I scoffed, as though it were a jest, but I was the only one. “You speak true?”
The silver-eyed man leaned a shoulder against the side of the coach. “We don’t jest about our glorious past of heists and schemes, lovey.”
“This sod is Raum,” Jonas said, clapping him on the shoulder, then turning to the brute of muscle and leather “And this berserker, here, is Lynx.”
The other man dipped his chin and murmured a soft, “Princess.”
“You’ll see the Kryv about. Ignore their poor manners and watch your jewels.”
“How dare you.” Raum pressed a hand to his chest, disgust curled on his lip. “I won’t be thieving from the princess.” He turned to me. “Not unless she deserves it.”
I cracked a knuckle, wholly unsettled.
Jonas did not hold the same disquiet, merely chuckled, then held out a hand for me. Warmth from his palms scorched under the chill of my fingertips.
The dark centers of his eyes flared as he handed me into the coach and heat flooded my veins. For a pause, we merely stood there, nose to nose.
Gods, what the hells was wrong with me?
I shook away the prickle of his touch and stepped into the coach. He was not going to love me. In truth, it was a bit puzzling that my new husband did not still wish me dead.
Violence was in his blood—I witnessed it firsthand during the battle.
“You killed him.” The prince hovered over me, eyes black as the wing of a raven. His palms clasped my head and when the cold filled my skull, all I heard were my own screams as the nightmares flooded my mind.
Knives slashing my grandfather’s chest while he sobbed for the pain to end.
Cold hands shouting at me to cut out the darkness, then a lithe body rewarding me by pinning my hands over my head and telling me he would love me as he thrust too hard.
A woman who kissed me goodnight while a tall man blew out a small flame, leaving promises of swimming in the morning.
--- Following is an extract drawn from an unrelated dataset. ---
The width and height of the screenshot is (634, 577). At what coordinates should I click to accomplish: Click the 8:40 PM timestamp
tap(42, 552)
But their smiles faded to lifeless eyes and cold flesh beside me as fists pounded at the door, there to take me away.
“Where did your thoughts go? Raum won’t truly rob you.”
I jumped when fingers tapped the top of my palm. The prince pulled his hand away and took his place on the opposite bench in the coach.
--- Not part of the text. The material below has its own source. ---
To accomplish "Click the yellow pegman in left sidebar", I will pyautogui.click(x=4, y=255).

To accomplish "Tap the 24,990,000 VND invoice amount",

“It’s just been a long journey,” I lied.
Once Dorsan was seated on the driver’s bench of the coach, Raum clapped on the side, and the charge lurched forward.
My spine was straight, stiff, senses at the ready for an attack from this lawless sort of kingdom at any moment.
Jonas slumped against the back of the bench. “How do you wish to spend your first night here?”
I folded my hands in my lap, watching the crooked walls of shops shift to stone walls. “I am accustomed to being solitary. If you have somewhere else to go, someone else to be with, I understand.”
“I won’t deny, I enjoy the hint of jealousy in your tone.”
My mouth pinched when I met his gaze. “I think you are hoping to hear jealousy. I am not blinded to your attractive . . .” Good hells, I cut off my words before I made an utter fool of myself.
It was too late.
“Attractive, you say?” Jonas leaned forward. With such a small space, it was simple enough to draw his face close, his breath warm on my lips with each word. “Think my bed will be filled tonight? Think my hands will be caressing a woman’s skin?”
He was goading me.
“It certainly will give me freedom to do as I wish.”
“Oh? And what is that?”
The damn prince did not pull back. His nearness was made worse when he tilted his terribly beautiful face, as though he might align our mouths.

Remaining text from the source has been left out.